CHAMPIONS LEAGUE
16.03.2015 - 22:090
Aggiornamento : 10.01.2018 - 10:20

Klopp avvisa la Juve: "Il nostro stadio fa venire la pelle d’oca"

Mercoledì a Dortmund si ripartirà dal 2-1 scaturito a Torino nel match d'andata degli ottavi di Champions

DORTMUND (Germania) - Aggrappati alla Champions come ancora di salvataggio per salvare una stagione deludente. Mercoledì contro la Juve il Borussia Dortmund si gioca tutto dopo il ko per 2-1 dell’andata ma il tecnico Jurgen Klopp, intervistato dall’Uefa, si è detto ottimista anche alla luce delle 12 vittorie sulle ultime 15 partite casalinghe in Europa: “È un luogo speciale che si nutre di momenti straordinari. È probabilmente la cosa più bella del club. Io sono qui da parecchio tempo, ma ogni volta che metto un piede sul terreno di gioco mi viene la pelle d’oca. Non so se sarà emozionante fino alla fine, ma se ci sarà tensione, vuol dire che saremo ancora in gioco – e questo potrebbe essere positivo”.

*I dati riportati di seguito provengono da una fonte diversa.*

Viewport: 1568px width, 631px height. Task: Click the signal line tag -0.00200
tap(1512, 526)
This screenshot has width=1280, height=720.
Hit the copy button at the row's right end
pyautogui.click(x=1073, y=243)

I tedeschi devono ritrovare fiducia: “Beh, una cosa è mettere in dubbio se stessi, un’altra il sistema di gioco. Non è così rigido come sembra: ai giocatori non dico di regalare la palla agli avversari così da vincere in rimonta – non avrebbe senso. Anche nella prima parte della stagione abbiamo disputato buone partite e abbiamo acquisito maggiore fiducia vincendo le gare di Champions League. Non siamo come un gatto in mezzo alla strada abbagliato dai fari della macchina: non stiamo mai immobili, impauriti, con le mani in mano”. Klopp è entusiasta del rinnovo di Reus, che sembrava destinato a una big spagnola: “Per noi è importante quanto basta e lo si intuisce dal prolungamento del suo contratto (siglato il mese scorso). Con giocatori di questo calibro si potrebbe pensare che uno come lui avrebbe cambiato aria a un certo punto della carriera. Ma anche se tutto il mondo lo voleva, lui ha sempre detto: ‘Io resto qui’. Penso sia un gesto straordinario a una così giovane età. Non è una cosa da tutti i giorni. Ecco perché ritengo sia un giocatore fantastico e un grande uomo”.

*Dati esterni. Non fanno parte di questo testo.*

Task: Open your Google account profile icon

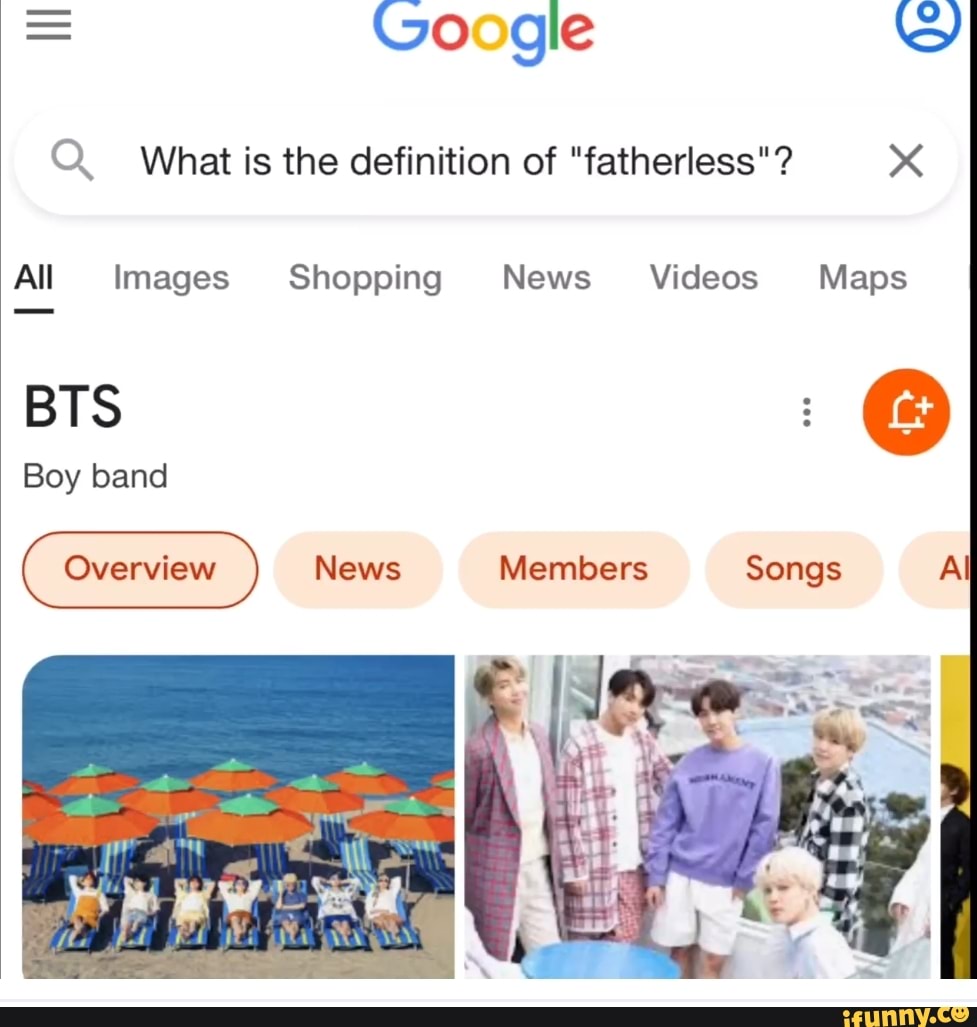Action: click(x=928, y=26)
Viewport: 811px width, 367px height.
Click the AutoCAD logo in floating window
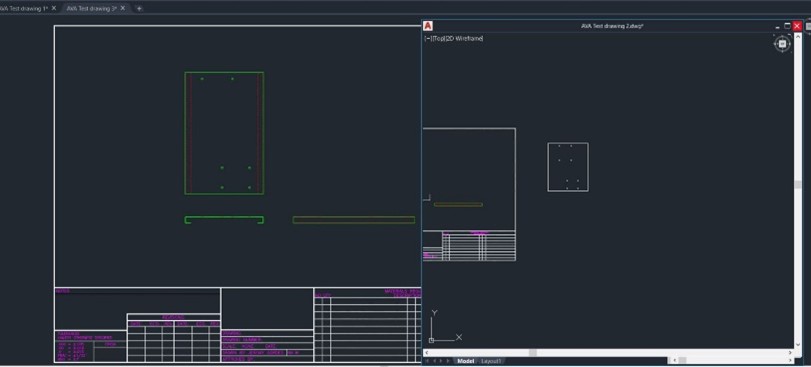pyautogui.click(x=428, y=26)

L’ultimo pensiero è per gli allenatori che lo hanno maggiormente influenzato: “Molto semplice: Walter Baur, il mio mister delle giovanili al TuS Ergenzingen . Poi sicuramente Wolfgang Frank, che ha fatto uno splendido lavoro all’1. FSV Mainz 05 . Probabilmente potrei nominare anche mio padre – lui trascorreva il poco tempo che aveva per giocare con me. Ed è proprio per questo che amo così tanto il calcio”.